Once the "reflected" scene is stored in a texture map, we can simply redraw the scene (hence the multipass nature of the technique) and include the reflective surface. Just as in the last lab, we will use our stored texture map on the reflective surface to produce the "reflection" effect. However since we will not be using a quadric, we will need to manually specify the texture coordinates for each vertex of the reflective surface. Also note that since we are using a scene graph, we need to set the texture symbolic constants for the nodes that are to be rendered with textures.

Tasks

• Add code to build_scene_graph( ) to set the texture field of the base to METAL (thus using the METAL texture for the base).

• Add code to draw_base( ) to bind the proper tex_ids[ ] for the base (use the appropriate field of the node). Also prior to binding the texture, make sure to add

  glUniform1i(texSampler,0);
  

to set the proper texture unit for the shader to use.

• Add code to render_Mirror( ) to draw a rectangular mirror with corners at (-7,-3,-6), (-7,5,-6), (-7,5,2), and (-7,-3,2). NOTE: Observe the correspondance between the mirror coordinates and the orthographic projection extents/camera position from the previous section.
• Add code to render_Mirror( ) to set appropriate texture coordinates for the mirror vertices using glTexCoord2f( ). NOTE: Remember that texture coordinates range from (0,0) to (1,1) so be sure to match the corners correctly. Be sure to bind the ENVIRONMENT texture for the mirror. Note that prior to drawing the mirror we need to activate the texture shader as well as setting the uniform texture sampler variable to the appropriate texture unit.
• Add code to render_Mirror( ) to draw a black GL_LINE_LOOP around the mirror to show where it is positioned in the scene. Note that we need to activate the default shader since the border does not use texture mapping but rather simply uses a fixed color.
• Add code to display( ) to set the actual orthographic projection matrix with extents (-10,10,-5,10,-10,10).
• Add code to display( ) to render the mirror.

NOTE: Other than the additional mirror code, the scene rendering code is similar to the robot scene graph lab code except that the base is now textured. Hence a mirror can often be added once the rest of the scene is working.

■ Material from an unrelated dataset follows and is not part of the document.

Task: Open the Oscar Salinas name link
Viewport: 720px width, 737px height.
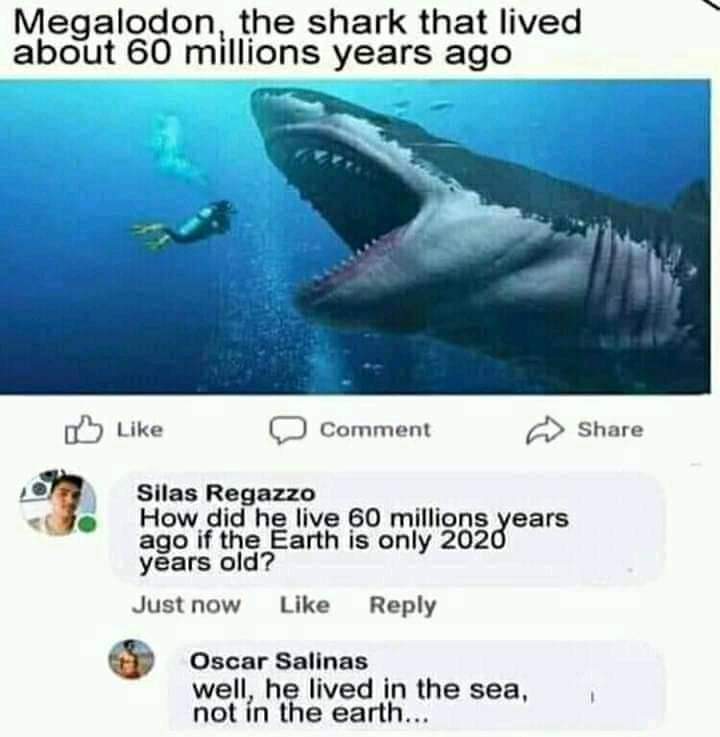Action: click(279, 661)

Compiling and running the program

Once you have completed typing in the code, you can build and run the program in one of two ways:

• Click the small green arrow in the middle of the top toolbar
• Hit F5 (or Ctrl-F5)

(On Linux/OSX: In a terminal window, navigate to the directory containing the source file and simply type make. To run the program type ./envRobot.exe)

The output should look similar to below

To quit the program simply close the window.

While this technique is useful to create basic reflections, particularly on flat surfaces, two more advanced types of environment mapping that can be done with the programmable shaders are cube maps and sphere maps.